Europe’s shift toward electric batteries faces a critical challenge: heat management. Even a 2–3 °C rise in an electric vehicle’s battery temperature shortens cycle life by 10–20%, while photovoltaic panels lose ≈0.5% efficiency per °C above 25 °C. Metals and ceramics are conventional thermal conductors, but increase the weight, cost, and add design constraints to heat dissipators, limiting the development of safer and lighter systems.THERMA will pioneer high-temperature polymers (PPS and PEEK) reinforced with nanodiamond and alumina nanoparticles to deliver composites with ≥5 W/m·K thermal conductivity (≈20 times higher than neat PPS/PEEK), combined with electrical insulation, flame resistance, and 3D printability.

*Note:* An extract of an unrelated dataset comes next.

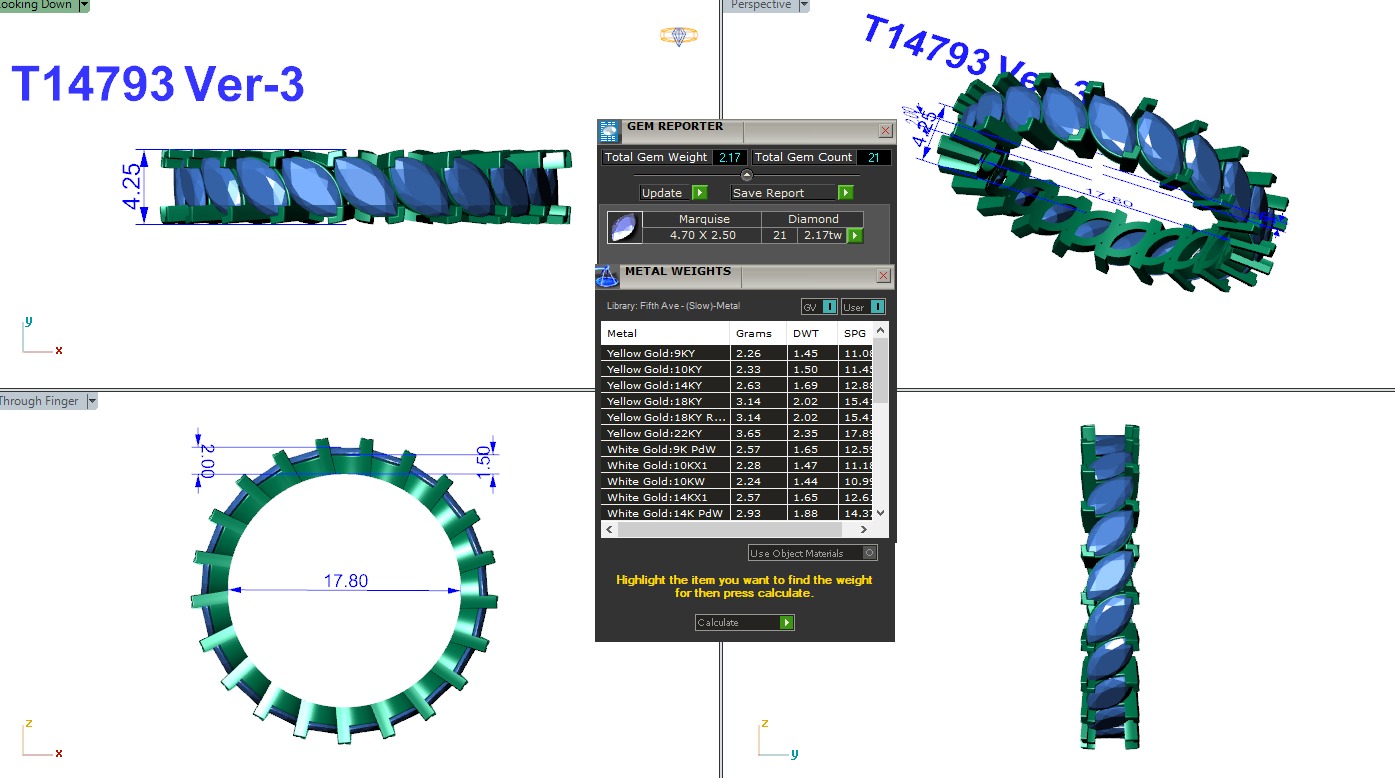Click the green arrow next to Update
Viewport: 1395px width, 778px height.
click(700, 193)
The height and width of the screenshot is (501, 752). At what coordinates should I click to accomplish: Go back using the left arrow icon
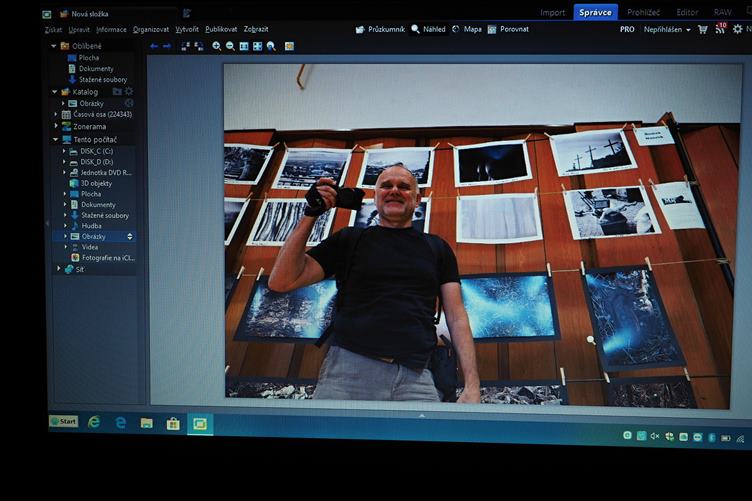[154, 46]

These materials will enable heat dissipators up to 80% lighter than metals and printable into complex geometries. The methodology integrates laser nanoparticle synthesis with polymer compounding, filament development and additive manufacturing. The resulting heat dissipators will be validated in drone and motorcycle battery modules and solar panels, supporting the EU Green Deal and the Sustainable Mobility Strategy. Hosted at Universitat Jaume I (UJI, ES), in collaboration with Abervian (ES) and SoliTek (LT), experts in e-mobility and photovoltaics, the project will equip the fellow with multidisciplinary training, enable benchmarking of performance under real conditions, and guide the early stages of exploitation of results to maximize impact. For the fellow with proven experience in polymer composites and FDM printing, it provides career development in nanomaterials, thermal metrology, industrial validation, and entrepreneurship, positioning her for leadership in industrial R&D and deep-tech spin-off.THERMA will deliver validated formulations, open datasets, and reproducible heat dissipator demonstrators, establishing the first class of printable polymers that combine heat conduction, electrical insulation, and high-temperature stability.